There is a rare human beauty throughout this film, when Yol uses all his holidays to participate in the HIV activism movement, when Young-soo makes food for those who avoid visiting their families in the community, and when all-smiley Byeong-gwan receives his fellow friends’ visit at a police station after being arrested for participating in a rally for labor rights.
Yet the film takes a sudden tragic turn when Young-soo, who’d never met a fellow gay man until his 30s, dies of meningitis.
In the movie, Young-soo is full of life before his sudden death, enjoying and appreciating every moment he spends with his gay friends. It is so poignantly obvious how much he wanted this kind of acceptance and community support, making it possible to imagine the loneliness he must have felt throughout his early life.
“When Young-soo died, his siblings told us not to die without telling our families about our sexual orientation,” Lee said “They lost him without understanding who their brother really was.”
And Lee said that’s where the importance of coming out lies.

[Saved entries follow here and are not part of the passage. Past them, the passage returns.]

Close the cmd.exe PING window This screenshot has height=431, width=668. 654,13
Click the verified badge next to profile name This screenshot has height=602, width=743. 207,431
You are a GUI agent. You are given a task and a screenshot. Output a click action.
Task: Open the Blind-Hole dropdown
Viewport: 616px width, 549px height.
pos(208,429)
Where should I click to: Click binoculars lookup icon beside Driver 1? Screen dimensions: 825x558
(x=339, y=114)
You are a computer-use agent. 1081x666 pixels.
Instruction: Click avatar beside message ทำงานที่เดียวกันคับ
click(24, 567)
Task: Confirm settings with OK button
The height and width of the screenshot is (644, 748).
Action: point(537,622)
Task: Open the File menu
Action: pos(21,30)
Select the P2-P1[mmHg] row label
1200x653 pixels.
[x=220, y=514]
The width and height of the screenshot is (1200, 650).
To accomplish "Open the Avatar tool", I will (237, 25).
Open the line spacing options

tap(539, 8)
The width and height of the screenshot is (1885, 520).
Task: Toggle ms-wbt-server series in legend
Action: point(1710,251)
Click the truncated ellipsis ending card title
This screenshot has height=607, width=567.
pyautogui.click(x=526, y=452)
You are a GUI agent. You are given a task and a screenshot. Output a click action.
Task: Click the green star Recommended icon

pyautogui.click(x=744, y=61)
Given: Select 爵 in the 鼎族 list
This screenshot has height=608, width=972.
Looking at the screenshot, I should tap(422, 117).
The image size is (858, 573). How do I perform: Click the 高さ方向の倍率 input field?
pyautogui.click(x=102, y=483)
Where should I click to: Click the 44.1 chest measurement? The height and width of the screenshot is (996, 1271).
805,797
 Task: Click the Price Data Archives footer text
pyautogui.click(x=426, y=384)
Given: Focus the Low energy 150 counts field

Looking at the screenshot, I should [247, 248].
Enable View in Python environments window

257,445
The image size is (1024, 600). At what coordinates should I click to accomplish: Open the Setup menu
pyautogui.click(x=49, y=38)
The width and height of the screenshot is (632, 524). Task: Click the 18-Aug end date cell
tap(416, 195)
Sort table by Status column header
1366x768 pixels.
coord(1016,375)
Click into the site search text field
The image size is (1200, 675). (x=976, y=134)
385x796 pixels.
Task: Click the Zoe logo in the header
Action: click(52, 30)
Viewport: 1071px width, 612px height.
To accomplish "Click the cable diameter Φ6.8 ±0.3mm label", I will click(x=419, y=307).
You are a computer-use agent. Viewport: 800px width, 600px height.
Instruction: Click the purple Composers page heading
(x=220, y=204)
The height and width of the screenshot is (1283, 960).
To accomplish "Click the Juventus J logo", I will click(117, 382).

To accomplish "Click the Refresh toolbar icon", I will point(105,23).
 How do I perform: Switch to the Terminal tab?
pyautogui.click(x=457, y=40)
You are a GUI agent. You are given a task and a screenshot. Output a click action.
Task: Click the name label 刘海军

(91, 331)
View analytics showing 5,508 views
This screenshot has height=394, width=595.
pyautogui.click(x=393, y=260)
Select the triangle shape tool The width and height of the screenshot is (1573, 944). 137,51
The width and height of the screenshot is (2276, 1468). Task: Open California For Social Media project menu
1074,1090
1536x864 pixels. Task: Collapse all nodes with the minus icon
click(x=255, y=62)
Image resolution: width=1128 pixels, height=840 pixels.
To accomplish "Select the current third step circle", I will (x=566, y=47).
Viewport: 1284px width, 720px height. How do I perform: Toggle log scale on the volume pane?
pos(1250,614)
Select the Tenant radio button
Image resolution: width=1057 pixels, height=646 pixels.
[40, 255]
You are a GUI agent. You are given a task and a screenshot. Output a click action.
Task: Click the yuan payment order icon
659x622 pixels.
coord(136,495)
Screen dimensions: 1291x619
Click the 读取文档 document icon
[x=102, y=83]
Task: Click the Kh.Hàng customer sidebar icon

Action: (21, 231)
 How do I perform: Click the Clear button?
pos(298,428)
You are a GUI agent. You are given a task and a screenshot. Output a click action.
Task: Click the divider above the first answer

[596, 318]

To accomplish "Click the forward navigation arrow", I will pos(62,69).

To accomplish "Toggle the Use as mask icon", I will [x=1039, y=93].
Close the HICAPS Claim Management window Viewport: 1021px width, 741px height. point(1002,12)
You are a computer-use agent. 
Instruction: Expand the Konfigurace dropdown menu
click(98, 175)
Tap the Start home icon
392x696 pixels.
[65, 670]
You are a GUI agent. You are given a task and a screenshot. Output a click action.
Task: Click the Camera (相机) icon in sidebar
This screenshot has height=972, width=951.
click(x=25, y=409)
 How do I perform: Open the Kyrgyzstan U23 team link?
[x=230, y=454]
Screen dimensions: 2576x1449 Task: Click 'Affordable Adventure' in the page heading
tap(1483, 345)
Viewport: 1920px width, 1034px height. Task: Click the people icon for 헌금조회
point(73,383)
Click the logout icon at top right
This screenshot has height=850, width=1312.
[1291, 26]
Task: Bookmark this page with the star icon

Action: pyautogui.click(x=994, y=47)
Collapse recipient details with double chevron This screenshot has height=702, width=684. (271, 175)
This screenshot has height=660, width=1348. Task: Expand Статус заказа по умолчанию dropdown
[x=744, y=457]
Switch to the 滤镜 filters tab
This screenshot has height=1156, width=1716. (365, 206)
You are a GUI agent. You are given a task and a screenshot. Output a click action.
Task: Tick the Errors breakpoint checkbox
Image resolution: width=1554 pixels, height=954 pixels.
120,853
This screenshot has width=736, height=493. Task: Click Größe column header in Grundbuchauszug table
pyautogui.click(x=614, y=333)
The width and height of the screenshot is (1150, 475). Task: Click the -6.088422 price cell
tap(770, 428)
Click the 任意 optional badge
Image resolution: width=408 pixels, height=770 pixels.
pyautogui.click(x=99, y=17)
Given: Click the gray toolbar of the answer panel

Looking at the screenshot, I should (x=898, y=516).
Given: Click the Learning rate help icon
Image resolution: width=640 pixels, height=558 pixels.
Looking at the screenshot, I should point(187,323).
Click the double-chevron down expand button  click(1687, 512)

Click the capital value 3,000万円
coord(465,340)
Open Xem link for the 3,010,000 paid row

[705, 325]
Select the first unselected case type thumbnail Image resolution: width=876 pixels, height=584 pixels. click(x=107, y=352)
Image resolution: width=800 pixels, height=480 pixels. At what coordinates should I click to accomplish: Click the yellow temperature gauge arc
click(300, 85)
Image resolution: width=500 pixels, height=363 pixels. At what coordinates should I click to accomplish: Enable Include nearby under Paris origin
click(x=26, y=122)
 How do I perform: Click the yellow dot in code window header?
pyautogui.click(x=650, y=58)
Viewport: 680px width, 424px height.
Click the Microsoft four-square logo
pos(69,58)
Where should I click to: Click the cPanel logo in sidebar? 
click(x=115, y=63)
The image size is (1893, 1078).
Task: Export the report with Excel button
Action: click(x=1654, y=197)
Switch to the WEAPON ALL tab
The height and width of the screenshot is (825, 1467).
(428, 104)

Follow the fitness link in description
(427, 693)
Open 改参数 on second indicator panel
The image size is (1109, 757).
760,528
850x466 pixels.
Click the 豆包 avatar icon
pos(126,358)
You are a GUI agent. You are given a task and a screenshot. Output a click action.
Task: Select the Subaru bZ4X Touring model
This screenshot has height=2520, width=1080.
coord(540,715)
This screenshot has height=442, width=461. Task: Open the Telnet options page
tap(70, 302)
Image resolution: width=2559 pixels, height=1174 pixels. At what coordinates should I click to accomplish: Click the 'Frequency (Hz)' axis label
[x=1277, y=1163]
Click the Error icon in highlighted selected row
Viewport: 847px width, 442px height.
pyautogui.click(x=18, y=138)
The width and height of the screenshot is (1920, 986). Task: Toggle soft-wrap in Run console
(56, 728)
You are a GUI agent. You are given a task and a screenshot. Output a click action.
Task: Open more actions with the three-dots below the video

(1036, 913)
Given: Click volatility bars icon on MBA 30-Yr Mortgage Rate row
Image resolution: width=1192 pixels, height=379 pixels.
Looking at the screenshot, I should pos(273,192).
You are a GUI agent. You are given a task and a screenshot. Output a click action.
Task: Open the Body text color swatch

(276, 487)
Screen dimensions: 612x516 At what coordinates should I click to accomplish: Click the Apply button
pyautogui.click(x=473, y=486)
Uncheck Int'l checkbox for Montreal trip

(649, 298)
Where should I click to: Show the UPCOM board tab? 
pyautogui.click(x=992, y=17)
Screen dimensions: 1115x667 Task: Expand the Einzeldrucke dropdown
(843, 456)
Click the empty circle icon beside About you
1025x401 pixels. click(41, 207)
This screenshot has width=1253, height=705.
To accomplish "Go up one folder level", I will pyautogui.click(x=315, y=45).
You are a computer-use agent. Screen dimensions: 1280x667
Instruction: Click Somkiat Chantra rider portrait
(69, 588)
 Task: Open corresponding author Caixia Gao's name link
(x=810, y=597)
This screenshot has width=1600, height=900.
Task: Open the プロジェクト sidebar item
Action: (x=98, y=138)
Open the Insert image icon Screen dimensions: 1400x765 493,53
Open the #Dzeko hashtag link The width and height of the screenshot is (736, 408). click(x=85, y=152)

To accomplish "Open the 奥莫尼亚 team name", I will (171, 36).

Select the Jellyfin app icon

It’s directly related to how he wants to be remembered while he is alive and even after his death.
“We gays change our lives for who we love,” he said. “If I die without letting the world know that I am gay, some of the most crucial things that explain about myself and my life ― whom I loved and why ― would be forgotten. I don’t want these things to be as if they never existed.”
Lee said that while this movie encourages more LGBT individuals to come out, he respects those who choose not to reveal their sexual orientation.
“The message of this movie is ‘come out, be and like who you are, meet friends, and know you are not alone,’” he said. “But it is a tough choice to make with a lot of risks to take. I just want this movie to motivate them to at least consider the idea.”
Though he’s never been physically discriminated against because of his sexuality, Lee said discrimination can take many forms.
“The fact that I have concerns about my upcoming social coming-out is (the result of) discrimination,” Lee said.
Lee said he is concerned about possible homophobic attacks against LGBT people after the release of this film.
“Even before starting to work on this film, someone I knew had a man trying to pour acid on his face,” Lee said. “These things do happen and we are trying to be prepared.”
Lee does not want to hide his sexuality even at the very last event of his life.
“I’ve told my brother to set up a huge rainbow flag at my funeral,” Lee said. “And tell everyone that I was a happy gay man.”